Usually, errors in a will form are not discovered until after death, when it is too late to correct any errors and the court is likely to determine that you died intestate.
An oligarchic will validly created in Louisiana may be valid in another state even if that state does not have similar provisions for handwritten wills, but validating a will requires a probate judge in another state to apply Louisiana law. Applying unfamiliar laws often leads to inconsistent results.
Many people move to warmer climates when they retire or move closer to their children or families as they get older. If you have a valid will under the laws of a state, you should review any estate planning documents, and carefully check that your will complies with the laws of the state where you ultimately reside to avoid potential difficulties and legal expenses for your heirs.
For example, all states have strict rules about how a will can be testified. Some states allow a will to be “self proof”, when properly notarized, which means that a will can be proven at death without the need to locate witnesses. If your will can’t prove itself properly, your executor may have to locate witnesses at that time. Also, if your will is not properly attested, it may be invalid, and it may be determined that you died intestate.
Why do many people create a revocable living trust in addition to a will?
Aisha is revocable trust It is a popular estate planning tool that avoids probate and helps plan for potential incapacity. When you create a revocable trust and properly reclaim your property so that it becomes an asset of the trust, you avoid a bequest because the property is no longer individually owned. The trustee who succeeds you simply distributes the trust property upon death to the ultimate beneficiaries of the trust either directly or in further trust, according to the terms of the trust agreement.
Clients usually act as their own custodian and hold the trust property for their own benefit when the fund is established and financed, so the practical relationship to their property does not change. In the event of incapacity, provisions are made for the heir trustee to take care of the fiduciary property still held for the benefit of the client.
The use of a revocable living trust does not completely negate the need for a simple will. If all of your assets are properly owned in your trust or intestate, and all of the beneficiaries of your insurance policies, retirement plans, and similar assets are living, then there is no need for a will.

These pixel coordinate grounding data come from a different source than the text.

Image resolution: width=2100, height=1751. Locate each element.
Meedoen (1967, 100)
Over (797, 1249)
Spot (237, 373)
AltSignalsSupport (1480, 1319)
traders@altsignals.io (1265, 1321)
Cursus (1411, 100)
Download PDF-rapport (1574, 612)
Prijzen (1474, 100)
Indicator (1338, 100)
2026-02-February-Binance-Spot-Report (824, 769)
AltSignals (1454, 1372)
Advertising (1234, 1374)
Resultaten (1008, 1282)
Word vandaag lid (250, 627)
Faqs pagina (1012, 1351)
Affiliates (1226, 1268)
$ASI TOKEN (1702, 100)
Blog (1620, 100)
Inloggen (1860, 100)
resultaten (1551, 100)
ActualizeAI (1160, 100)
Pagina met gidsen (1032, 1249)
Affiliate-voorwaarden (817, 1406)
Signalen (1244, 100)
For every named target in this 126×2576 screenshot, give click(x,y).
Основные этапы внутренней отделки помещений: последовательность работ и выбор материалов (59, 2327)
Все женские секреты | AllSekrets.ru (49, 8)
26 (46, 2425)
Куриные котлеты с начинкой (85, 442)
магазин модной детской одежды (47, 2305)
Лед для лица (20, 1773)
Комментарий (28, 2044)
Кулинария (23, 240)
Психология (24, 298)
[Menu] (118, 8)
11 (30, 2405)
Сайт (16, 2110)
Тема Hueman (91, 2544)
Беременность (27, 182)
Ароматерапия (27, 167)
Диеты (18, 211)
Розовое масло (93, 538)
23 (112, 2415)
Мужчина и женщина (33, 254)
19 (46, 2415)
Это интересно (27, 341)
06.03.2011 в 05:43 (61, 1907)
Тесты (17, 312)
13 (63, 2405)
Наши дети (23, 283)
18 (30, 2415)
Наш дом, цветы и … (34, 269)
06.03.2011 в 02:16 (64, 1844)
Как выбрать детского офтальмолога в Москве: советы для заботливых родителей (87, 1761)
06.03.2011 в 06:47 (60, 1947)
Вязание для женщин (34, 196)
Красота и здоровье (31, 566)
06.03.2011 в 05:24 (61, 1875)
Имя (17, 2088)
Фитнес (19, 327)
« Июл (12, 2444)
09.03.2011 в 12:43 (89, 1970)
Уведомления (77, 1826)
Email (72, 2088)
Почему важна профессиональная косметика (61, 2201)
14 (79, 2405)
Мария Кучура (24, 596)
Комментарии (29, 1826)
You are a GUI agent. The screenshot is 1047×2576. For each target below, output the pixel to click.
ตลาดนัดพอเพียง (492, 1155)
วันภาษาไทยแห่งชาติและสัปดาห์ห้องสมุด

However, a simple will, often called a “flowing will”, is recommended. A flowing will provides that, upon completion of the will, any individually owned property (due to failure of deposit in the trust or failure to meet conditions for designating a beneficiary or joint ownership) passes into your trust and not by dishonesty.
There are many reasons why you may avoid or put off your estate planning. I named a few of them in a previous column, Don’t let these all too common estate planning excuses get in your way. Consider this article a sequel.
Don’t let a basic understanding of estate planning and faulty assumptions be another excuse. You can create your own will and use beneficiary designations, co-tenancy, and paid-at-death forms of do-it-yourself estate planning. But, if you have the time to plan carefully and decide how you want your assets to pass, it’s best to hire an attorney who understands your state’s laws, is trained to spot potential issues and can advise you on the various rules regarding how assets are left at your death.